WHAT IS EXPECTED: Beginning with the line that contains "Task: Open 戦績表示 menu item", print each line to the end of the data exactly. Omit the pictures.

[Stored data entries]
..........

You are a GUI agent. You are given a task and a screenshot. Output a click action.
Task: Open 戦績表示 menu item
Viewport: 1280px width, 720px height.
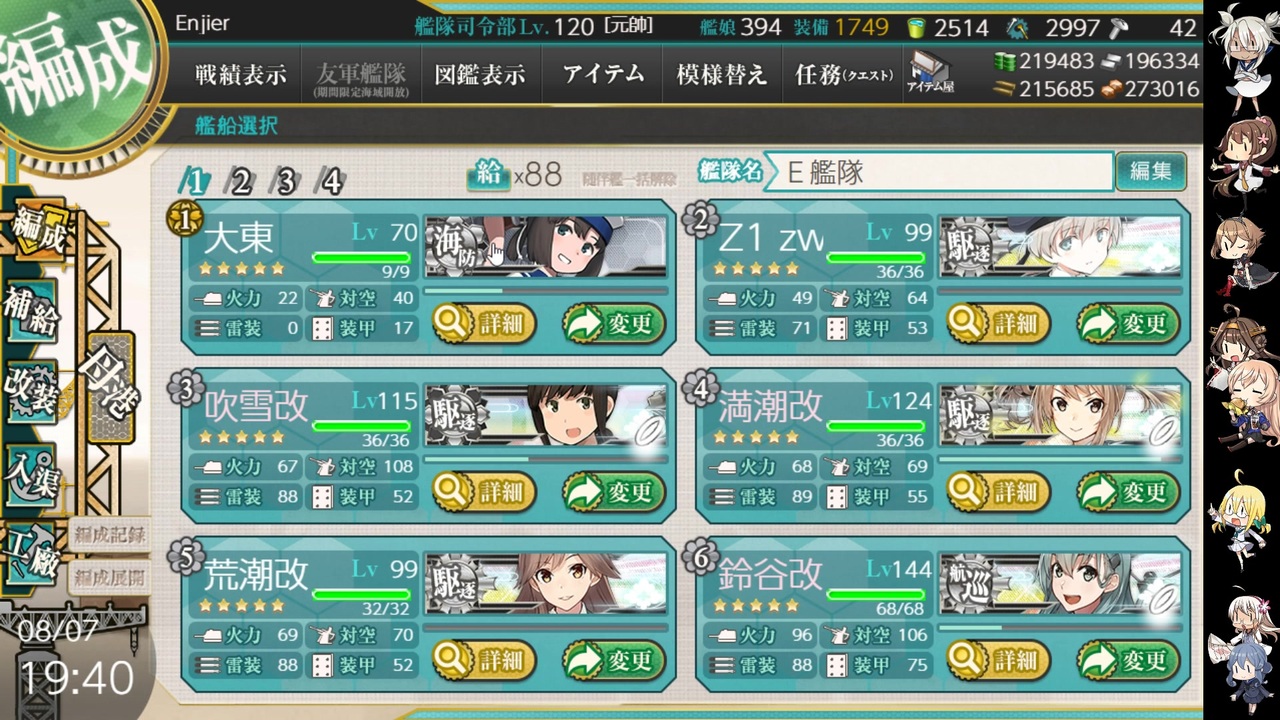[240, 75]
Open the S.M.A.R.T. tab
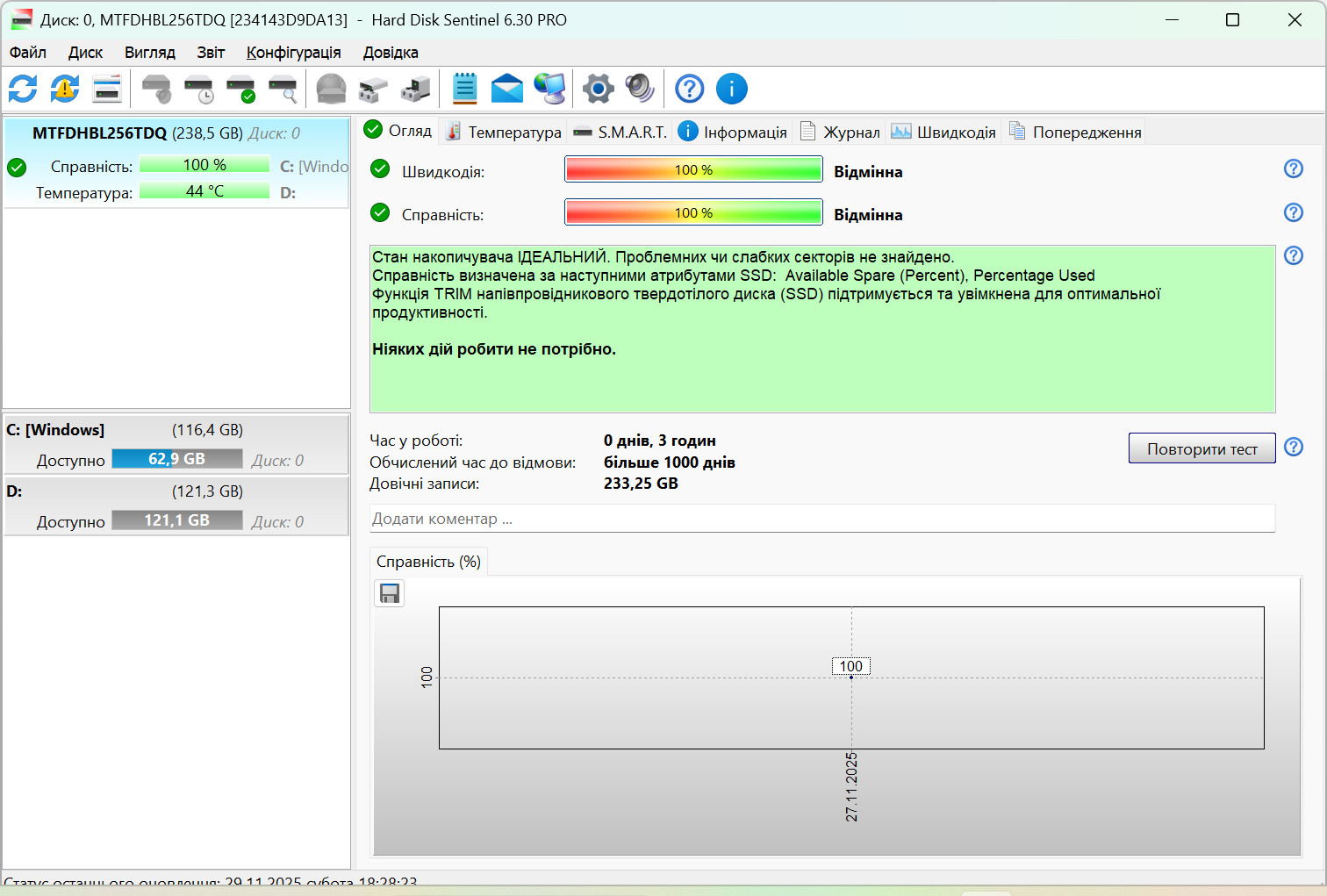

..........

RESULT OF THE TASK:
Task: Open 戦績表示 menu item
Viewport: 1280px width, 720px height.
[240, 75]
Open the S.M.A.R.T. tab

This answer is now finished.